Lidl-Trek’s Shirin van Anrooij dominates the UCI Women’s WorldTour Youth Ranking for the third consecutive year, with 44 points. Her Dutch rival Puck Pieterse (Fenix-Deceuninck) follows with 36 points and Australia’s Neve Bradbury (Canyon//Sram Racing) takes third position with 32 points.

Team SD Worx-Protime on all fronts

Crowned 2023 UCI World Champion in the road race in Glasgow, Scotland (Great Britain), Kopecky rapidly put her rainbow jersey in the spotlight in 2024. As early as February, in the wake of her successes in the UEC European Track Championships, the Belgian star displayed her versatile abilities in taming the Jebel Hafeet climb on her way to winning the UAE Tour Women.

She marked the spring with victories in the Strade Bianche and Paris-Roubaix Femmes avec Zwift. She was still a mighty force in May, coming third in the Ford RideLondon Classique before winning the Tour of Britain Women in June. Into the European summer, she battled over Italian summits to finish second in the Giro d’Italia Women.

And in between battles on the road and the track at the Paris 2024 Olympic Games and UCI World Championships, she added more stage race successes, in the Tour de Romandie Féminin and the Simac Ladies Tour, to seal the deal in the UCI Women’s WorldTour Individual Ranking.

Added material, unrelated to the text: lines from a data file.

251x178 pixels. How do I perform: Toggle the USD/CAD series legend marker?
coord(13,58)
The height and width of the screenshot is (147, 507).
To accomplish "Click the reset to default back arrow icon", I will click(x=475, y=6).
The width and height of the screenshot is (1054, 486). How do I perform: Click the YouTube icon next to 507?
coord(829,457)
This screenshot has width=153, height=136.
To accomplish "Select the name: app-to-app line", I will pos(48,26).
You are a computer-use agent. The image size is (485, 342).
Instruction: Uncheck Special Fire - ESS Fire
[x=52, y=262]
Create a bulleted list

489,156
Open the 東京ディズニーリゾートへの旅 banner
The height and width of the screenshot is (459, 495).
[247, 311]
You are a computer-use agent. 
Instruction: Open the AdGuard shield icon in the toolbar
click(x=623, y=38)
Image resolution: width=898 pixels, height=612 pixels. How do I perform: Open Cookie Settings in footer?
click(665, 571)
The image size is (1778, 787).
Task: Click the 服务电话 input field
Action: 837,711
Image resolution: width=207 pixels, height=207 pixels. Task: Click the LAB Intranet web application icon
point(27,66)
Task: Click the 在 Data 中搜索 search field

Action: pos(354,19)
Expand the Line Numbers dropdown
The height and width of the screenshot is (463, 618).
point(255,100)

Vollering also impressed with her consistency throughout the season but victory escaped her during the Classics. She replied with a supremely dominant string of Spanish stage race successes - victories in the Vuelta España Femenina by Carrefour.es, Itzulia Women and the Vuelta a Burgos Feminas - followed by another victory, in the Tour de Suisse Women.

A Swiss resident, Vollering headed to the Tour de France Femmes avec Zwift full of ambition, especially as the race started from her homeland. The defending champion won the individual time trial (ITT) in Rotterdam (the Netherlands) and conquered the Alpe d’Huez, but Niewiadoma resisted her in the overall standings, claiming victory by 4 seconds.

With her pure speed and her Classics skills, Team SD Worx-Protime’s Lorena Wiebes also amassed 13 UCI Women’s WorldTour victories this year (Classics such as the Miron Ronde van Drenthe and Gent-Wevelgem in Flanders Fields, as well as the Ford RideLondon Classique and many more stages).

Mischa Bredewold (Classic Lorient Agglomération - Trophée Ceratizit), Blanka Vas (1 stage of the Tour de France Femmes avec Zwift), Niamh Fisher (1 stage of the Giro d’Italia Women) and Barbara Guarischi (1 stage of the Simac Ladies Tour) completed the team’s set of victories.

A season of stars and newcomers

Before Kopecky’s Emirati successes, the Australian start of the UCI Women’s WorldTour season blew in a fresh breeze with victories for Sarah Gigante (AG Insurance-Soudal Team) in the Santos Tour Down Under - also marked by Ally Wollaston’s first victory at this level on the road - before Rosita Reijnhout (Visma | Lease a Bike) won the Deakin University Elite Women’s Road Race at only 19 years old.

At the other end of the spectrum, Reijnhout’s fellow Dutchwoman, teammate and inspiration Marianne Vos added a few more lines to her extraordinary record, most notably winning the Omloop Nieuwsblad, the Amstel Gold Race Ladies Edition and two stages of La Vuelta España Femenina by Carrefour.es.

The spring also marked the return to their very best for Italian teammates Elisa Balsamo and Elisa Longo Borghini (Lidl-Trek). The former won both the Trofeo Alfredo Binda-Comune di Cittiglio and the Classic Brugge-De Panne in March, before the latter took the Ronde van Vlaanderen – Tour des Flandres early April and went on to conquer the Giro d’Italia Women in July.

Longo Borghini also came second to Australia’s Grace Brown (FDJ-Suez) in Liège-Bastogne-Liège Femmes and third in La Flèche Wallonne Féminine, where she saw Niewiadoma end her drought of victories on the road. “I have a lot of respect for her,” the Italian said at the time, highlighting her rival’s resilience when things didn’t go her way… Little did she know Niewiadoma was heading to a historic victory in the Tour de France Femmes avec Zwift!

An exhilarating season, with 27 UCI Women’s WorldTour events around the world, eventually came to an end in China, with Marta Lach (Ceratizit-WNT Pro Cycling Team) claiming the Tour of Chongming Island before her teammate Sandra Alonso won the Tour of Guangxi. The season has come full circle… And a new one is already on the horizon!